Following are six behaviors that increase self-esteem, enhance your self-confidence, and spur your motivation. You may recognize some of them as things you naturally do in your interactions with other people. But if you don’t, I suggest you motivate yourself to take some of these important steps immediately.
First, greet others with a smile and look them directly in the eye. A smile and direct eye contact convey confidence born of self-respect. In the same way, answer the phone pleasantly whether at work or at home, and when placing a call, give your name before asking to speak to the party you want to reach. Leading with your name underscores that a person with self-respect is making the call.
Second, always show real appreciation for a gift or complement. Don’t downplay or sidestep expressions of affection or honor from others. The ability to accept or receive is a universal mark of an individual with solid self-esteem.

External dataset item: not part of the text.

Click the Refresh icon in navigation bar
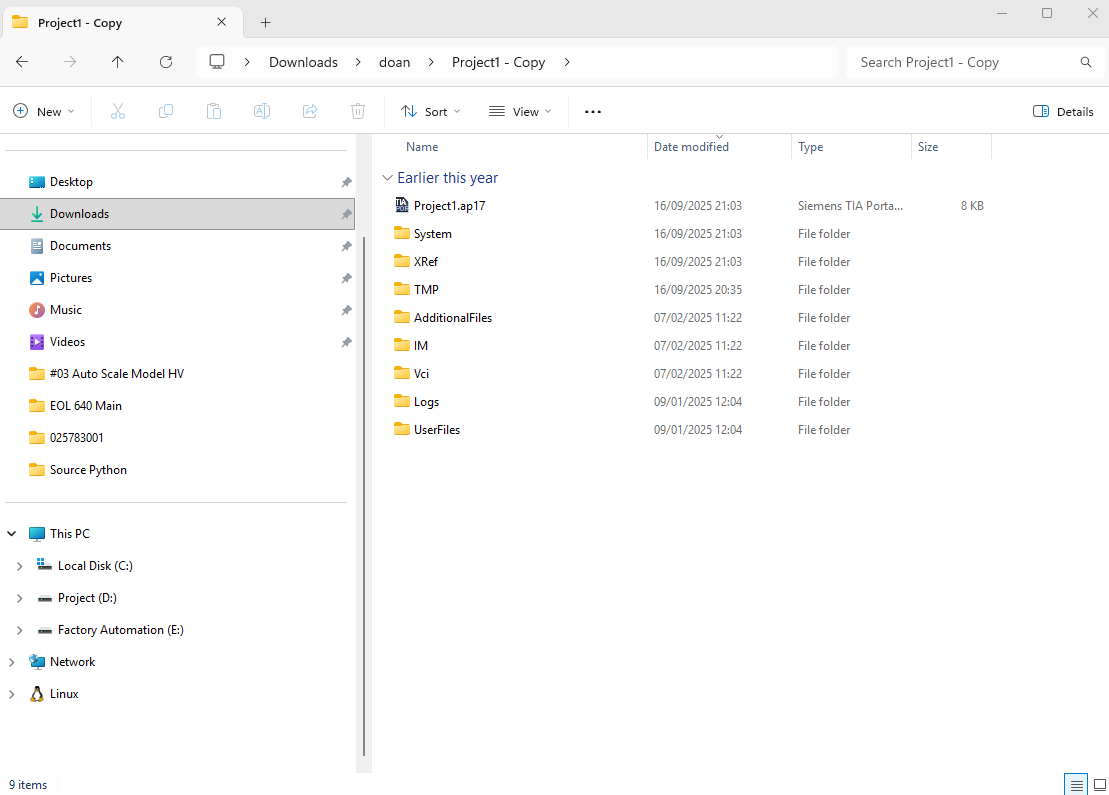click(166, 62)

Third, don’t brag. It’s almost a paradox that genuine modesty is actually part of the capacity to gracefully receive compliments. People who brag about their own exploits or demand special attention are simply trying to build themselves up in the eyes of others—and that’s because they don’t perceive themselves as already worthy of respect.
Fourth, don’t make your problems the centerpiece of your conversation. Talk positively about your life and the progress you’re trying to make. Be aware of any negative thinking, and take notice of how often you complain. When you hear yourself criticize someone—and this includes self-criticism— find a way to be helpful instead of critical.
Fifth, respond to difficult times or depressing moments by increasing your level of productive activity. When your self- esteem is being challenged, don’t sit around and fall victim to “paralysis by analysis.”
Sixth, choose to see mistakes and rejections as opportunities to learn. View a failure as the conclusion of one performance, not the end of your entire career. Own up to your shortcomings, but refuse to see yourself as a failure. A failure may be something you have done—and it may even be something you’ll have to do again on the way to success—but a failure is definitely not something you are.